Officer Chad Foley testified that he and other officers found a crying and intoxicated Santos at the gas station. Foley recognized the woman as Maria Santos because he had dealt with her in previous incidents, he said.

He and other officers went to Santos’ nearby apartment on Pier Street, Foley said. Once inside, they found Demmons’ body in one bedroom. In another bedroom, they found Tuller hiding under the bed. He surrendered without incident.

Bangor police Detective Lawrence Ellis testified about how he photographed the scene and collected evidence, including bloodstained clothing from the defendant. He identified photos taken of the crime scene for the jury along with the extension cord recovered from the victim’s body and the blood-soaked plastic bags placed over his head.

Under cross-examination, Ellis said that he was unable to recover any fingerprints from the trash bags.

Tuller allegedly admitted to police that he punched Demmons and tied him up, but he claimed that Santos placed the plastic bags over the victim’s head. Santos told the Bangor Daily News a few days after Demmons’ murder that she had nothing to do with his death. She allegedly told police in June 2006 during interviews about the homicide that she had tried to stop the attack, but was slammed up against a wall by a knife-wielding Tuller.

Demmons’ five siblings and other family members filled the courtroom Monday.

“We’re glad there’s going to be closure,” the victim’s sister, Laurie Stevenson, 42, of Brunswick said during a break.

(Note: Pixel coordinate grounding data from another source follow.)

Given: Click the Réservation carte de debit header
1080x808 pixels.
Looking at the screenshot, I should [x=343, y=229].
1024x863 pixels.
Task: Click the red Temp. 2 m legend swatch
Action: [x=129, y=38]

She also said that their 77-year-old father, Walter Demmons, recently suffered a heart attack and was hospitalized. Their mother is deceased, she said.

Stevenson said that Michael Demmons, who has cerebral palsy, had the IQ of a 14-year-old and would not have known how to defend himself if attacked. She said he had lived with her in 2005 and 2006.

“Part of me feels like this is just a bad dream,” she said of listening to testimony and seeing crime scene photos Monday. “It’s like I’m watching a TV show like ‘Law and Order’ or ‘CSI.’ It’s pretty intense.”

Stevenson, who wept as she talked, also said she was not aware how severely her brother had been beaten until Assistant Attorney General Andrew Benson, who is prosecuting the case, described his injuries in his opening statement.

“I guess, in my mind, I was just thinking about the hog-tying versus the beating he went through,” she said. “I thought that he suffocated and hoped it was over quickly but he really suffered. He was tortured.”

The trial is expected to continue today with testimony from Maine Crime Lab technicians.

Closing arguments before the jury of nine women and five men, including two alternates, are expected to begin Wednesday afternoon.

If convicted, Tuller faces between 25 years and life in prison.